◆ **EXERCISE DIRECTIONS**:
For the word "agent", copy every line of the material that includes it.

◆ **DATASET ENTRIES**:
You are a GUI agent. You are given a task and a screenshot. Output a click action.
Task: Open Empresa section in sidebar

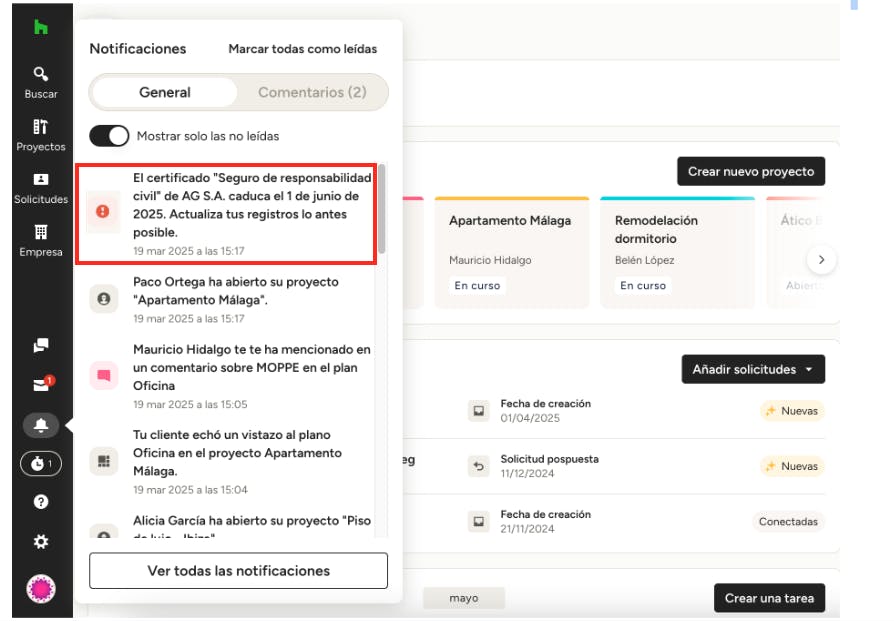click(x=41, y=240)
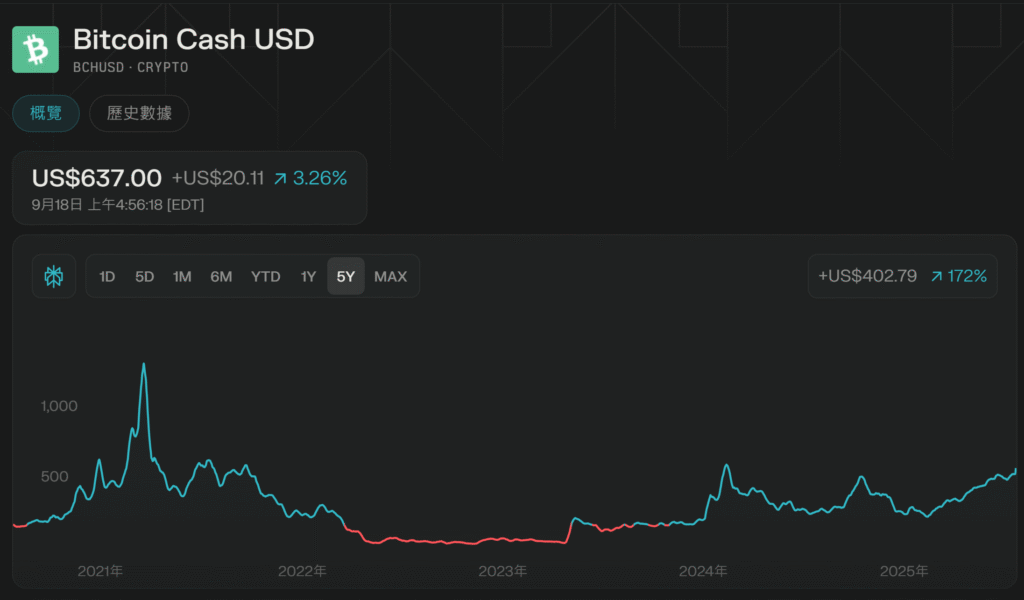Click the +US$402.79 period change badge

coord(867,277)
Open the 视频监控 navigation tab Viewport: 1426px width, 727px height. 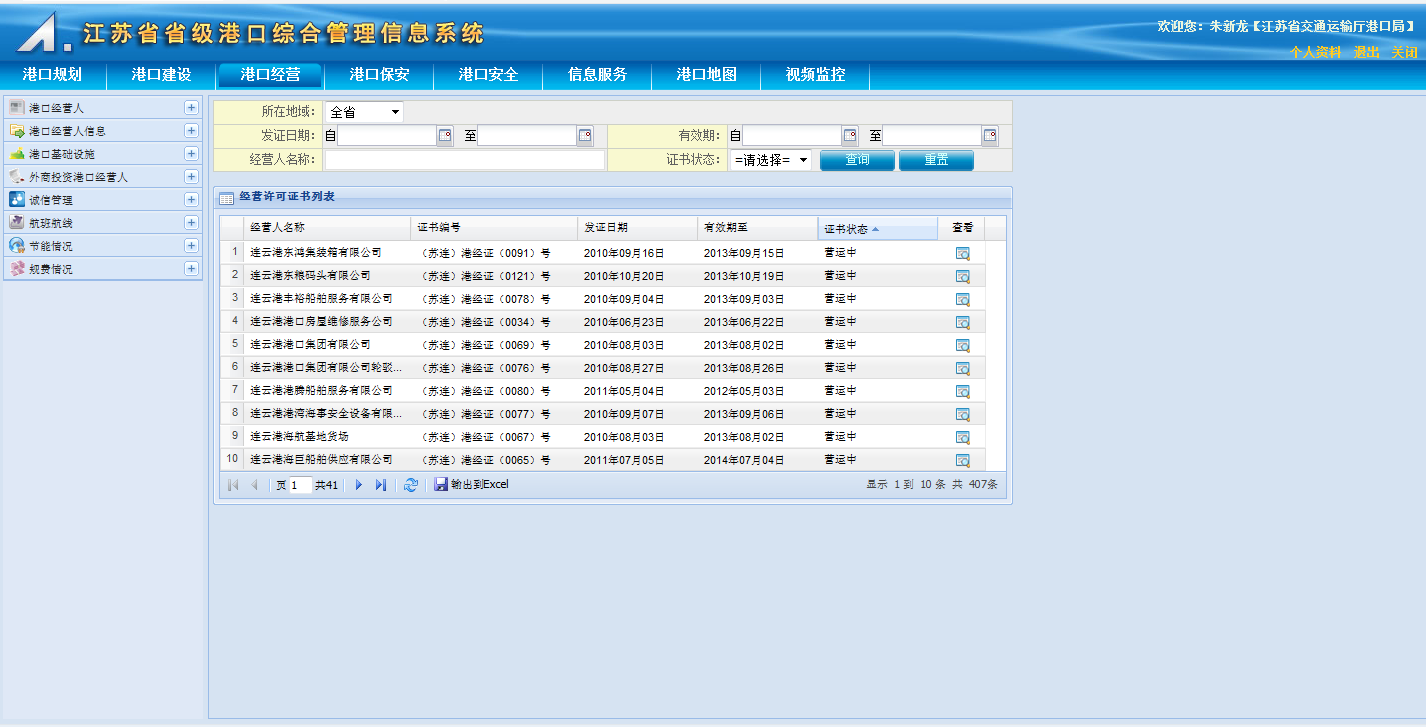click(x=815, y=75)
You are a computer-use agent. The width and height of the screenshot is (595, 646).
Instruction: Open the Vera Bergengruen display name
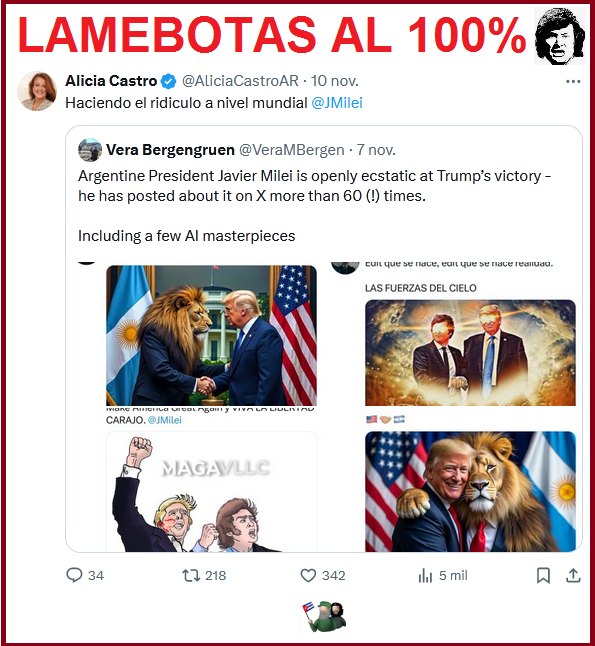(170, 150)
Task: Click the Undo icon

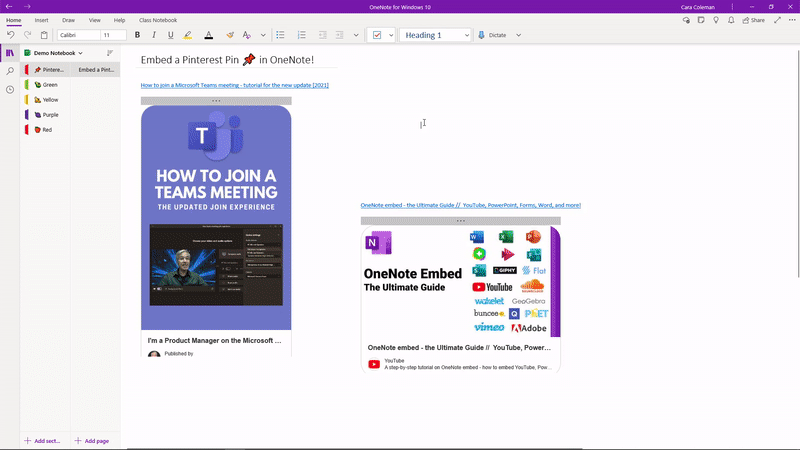Action: [x=11, y=35]
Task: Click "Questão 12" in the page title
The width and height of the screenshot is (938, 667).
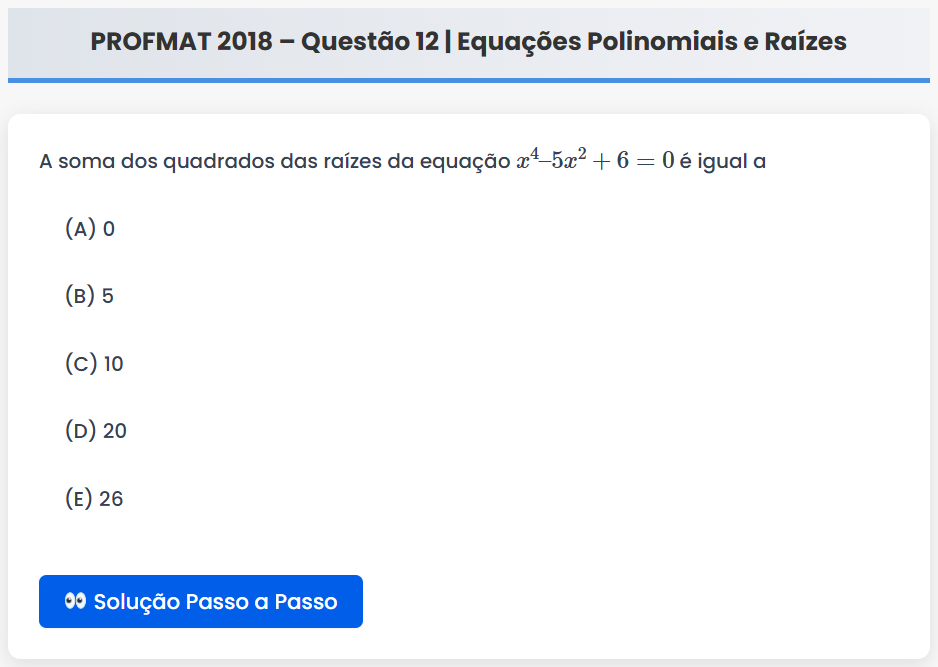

◆ **OUTPUT FOR THIS TASK**:
You are a GUI agent. You are given a task and a screenshot. Output a click action.
You are a computer-use agent. The width and height of the screenshot is (595, 646).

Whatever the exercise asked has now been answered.